EXERCISE AIM:
Reply with only a number, the count of lines in the listing that include the word "agent".
Top of PROVIDED INFORMATION
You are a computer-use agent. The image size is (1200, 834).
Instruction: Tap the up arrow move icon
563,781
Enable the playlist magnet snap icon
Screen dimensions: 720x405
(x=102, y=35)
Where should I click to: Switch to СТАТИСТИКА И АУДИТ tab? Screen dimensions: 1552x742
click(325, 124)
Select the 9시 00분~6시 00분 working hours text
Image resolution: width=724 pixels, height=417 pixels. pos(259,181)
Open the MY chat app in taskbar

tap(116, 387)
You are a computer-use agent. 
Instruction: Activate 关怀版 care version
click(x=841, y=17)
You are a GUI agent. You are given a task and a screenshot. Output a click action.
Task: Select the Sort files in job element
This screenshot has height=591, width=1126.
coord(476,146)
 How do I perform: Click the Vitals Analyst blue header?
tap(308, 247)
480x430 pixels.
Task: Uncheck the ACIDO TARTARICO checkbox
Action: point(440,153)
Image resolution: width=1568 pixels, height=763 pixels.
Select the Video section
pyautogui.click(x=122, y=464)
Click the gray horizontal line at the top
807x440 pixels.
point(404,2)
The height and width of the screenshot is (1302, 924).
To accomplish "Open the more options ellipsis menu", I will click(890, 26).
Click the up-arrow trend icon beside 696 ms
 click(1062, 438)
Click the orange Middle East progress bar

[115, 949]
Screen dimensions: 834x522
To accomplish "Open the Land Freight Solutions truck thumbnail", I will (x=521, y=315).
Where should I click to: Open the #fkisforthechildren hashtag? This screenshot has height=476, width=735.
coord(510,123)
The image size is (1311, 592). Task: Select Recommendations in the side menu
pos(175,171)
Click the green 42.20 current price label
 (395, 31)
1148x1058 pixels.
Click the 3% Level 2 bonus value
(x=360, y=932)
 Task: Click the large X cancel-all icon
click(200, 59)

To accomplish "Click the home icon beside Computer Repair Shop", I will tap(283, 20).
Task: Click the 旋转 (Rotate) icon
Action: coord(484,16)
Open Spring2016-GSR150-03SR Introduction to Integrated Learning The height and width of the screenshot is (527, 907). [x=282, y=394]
Bottom of PROVIDED INFORMATION
OUTPUT OF THE EXERCISE:
3